What worries the members of the European Parliament besides the crisis in the eurozone? Correct: it is the Pussy Riot controversy and, albeit to a lesser extent, the civil war in Syria. European politicians do not attach much importance to other hot topics. Who cares about secret CIA prisons in the EU, the execution of dozens of miners in Africa or religious and ethnic cleansing in Myanmar, in which tens of thousands of people were killed?

A new session of the European Parliament opened on September 10 in Strasbourg. The agenda included the following: a regular report from European Commission President Jose Manuel Barroso about the state of the European Union, the measures to save the euro and the ambitious EU budget. In addition, the MPs also discussed the situation in Russia and Syria.
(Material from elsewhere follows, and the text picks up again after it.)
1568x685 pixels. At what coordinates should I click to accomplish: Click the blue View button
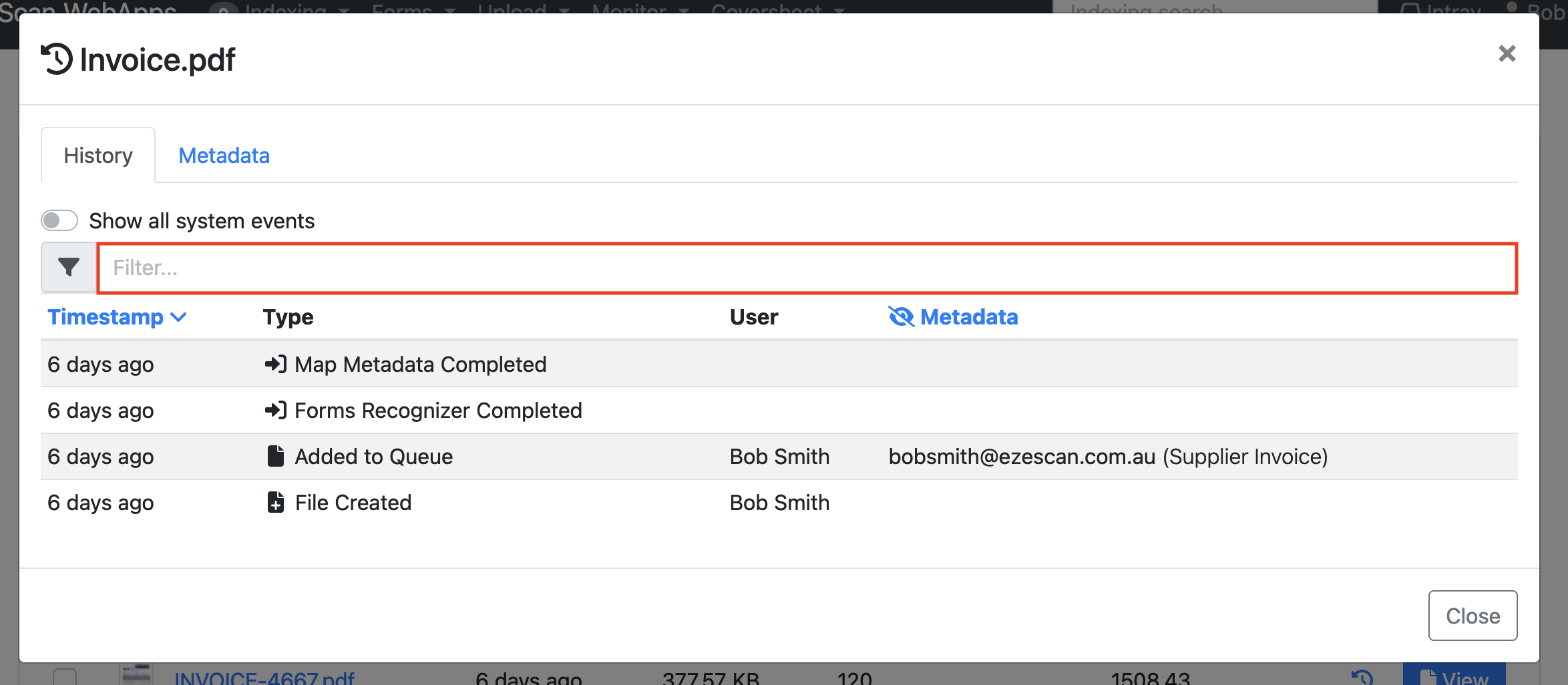pyautogui.click(x=1454, y=676)
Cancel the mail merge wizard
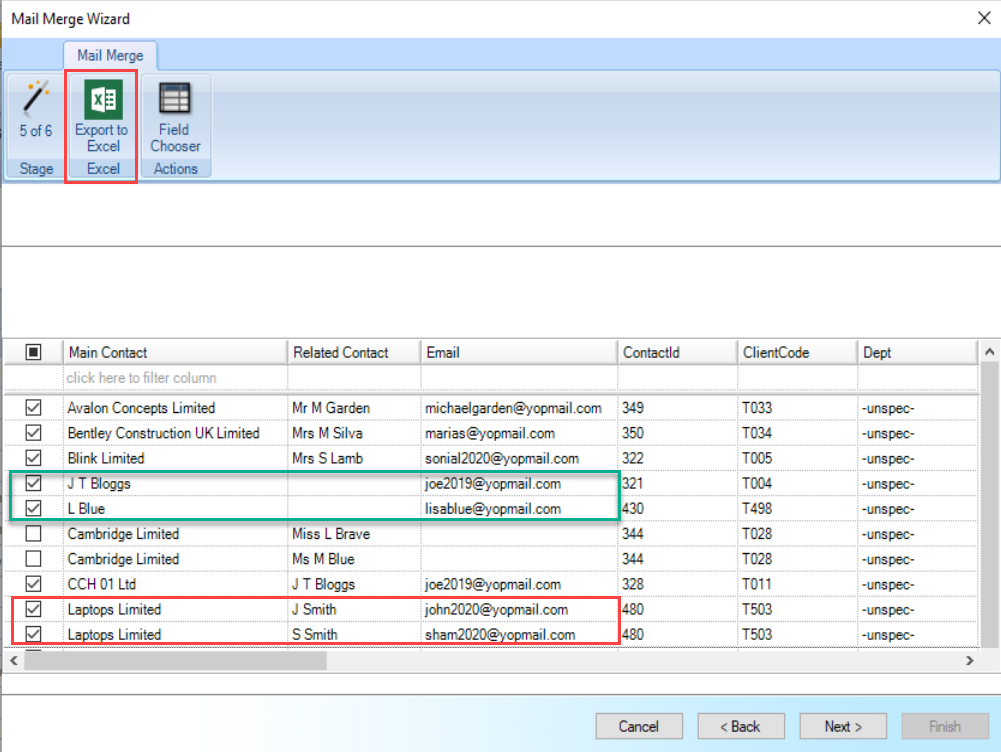1001x752 pixels. [x=638, y=726]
The debate about the foreign policy of the EU towards Moscow and Damascus with Catherine Ashton at the head is scheduled for September 11.

Given that Russia and Syria were selected as the main foreign policy subjects, one may conclude that European deputies consider the civil war in Syria, with thousands of dead and wounded people equivalent to the Pussy Riot case. One may even think that it is a subject of paramount importance for European deputies. In light of the scandalous case, the European Parliament will pass a special resolution condemning Russia on  September 13.
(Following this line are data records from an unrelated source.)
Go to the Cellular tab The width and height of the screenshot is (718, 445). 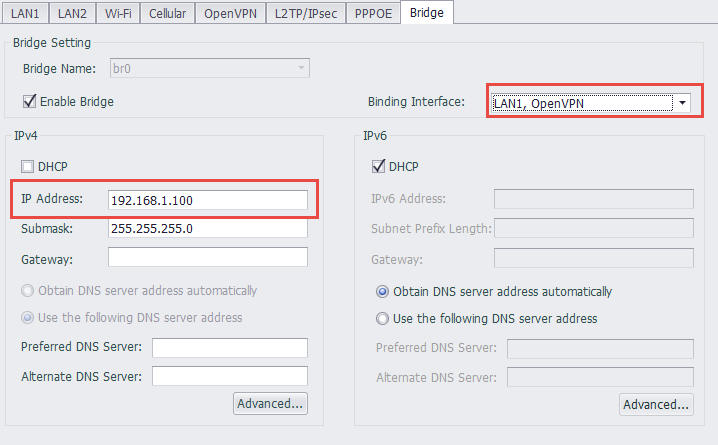tap(167, 13)
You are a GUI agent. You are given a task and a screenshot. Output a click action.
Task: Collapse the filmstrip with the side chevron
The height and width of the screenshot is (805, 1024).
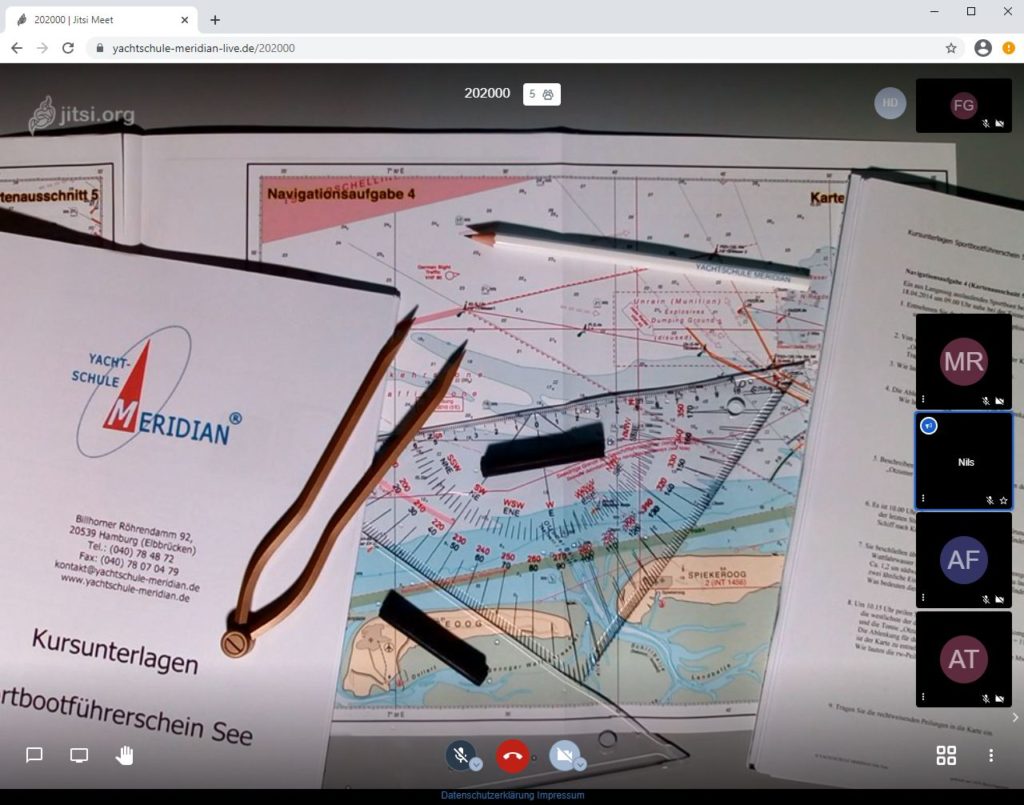pyautogui.click(x=1015, y=716)

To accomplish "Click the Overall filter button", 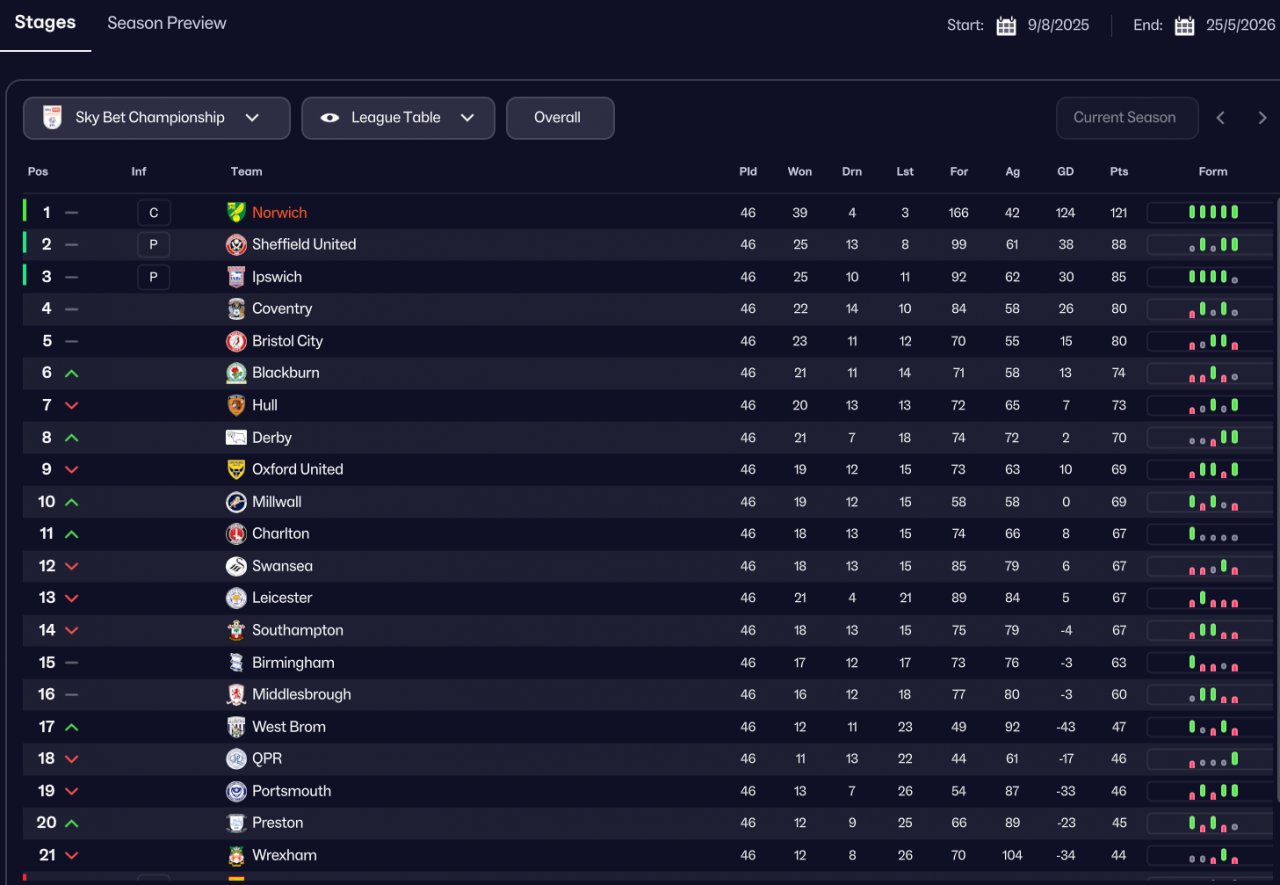I will pyautogui.click(x=558, y=118).
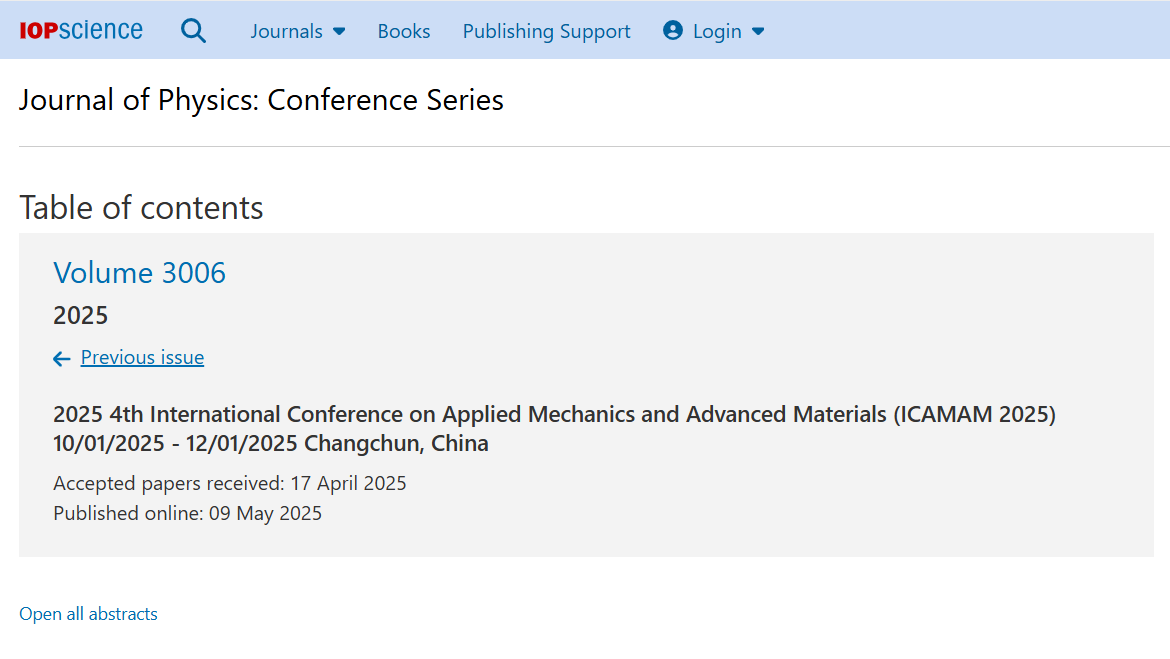Click the Changchun, China date line
The width and height of the screenshot is (1170, 659).
click(x=271, y=443)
According to sources, in connection with the Pussy Riot verdict, the European parliamentarians intend to express their concerns about the situation with the rule of law, human rights and continuing intimidation, harassment and arrests of opposition in Russia."

This subject, as it turns out, pushed such an important subject as secret CIA prisons in the EU into the background. Representatives of Lithuania, Poland and Romania, where the CIA was keeping and possibly torturing prisoners, can be relieved. This subject will receive just a little attention, just like other hot topics, such as the massacre of 34 miners in South Africa and the persecution of Rohingya Muslims in Myanmar.

Thus, the new session of the European Parliament was held under the sign "Pussy." In addition, human rights activists are going to hold a massive rally in support of the street punk band in front of the Russian Mission to the EU. "We demand their immediate and unconditional release. The international support comes from many known and unknown people who live in different parts of the world," the head of the Russian branch of Amnesty International told Interfax.

Indeed, actions in support of Pussy Riot take place in many European cities, including the Catholic Vilnius and Warsaw. These are the capitals of the countries that are very interested in pushing the story of secret CIA prisons into the background as far as possible. They need to divert people's attention to something else. What can be better than the subject of the "suppressed freedom of expression" in Russia? Maybe this is the reason why activists of informal movements are free to rally in Vilnius and Warsaw not only in front of the Russian embassy, ​​but near the walls of Orthodox monasteries. The local authorities do not interfere in this at all.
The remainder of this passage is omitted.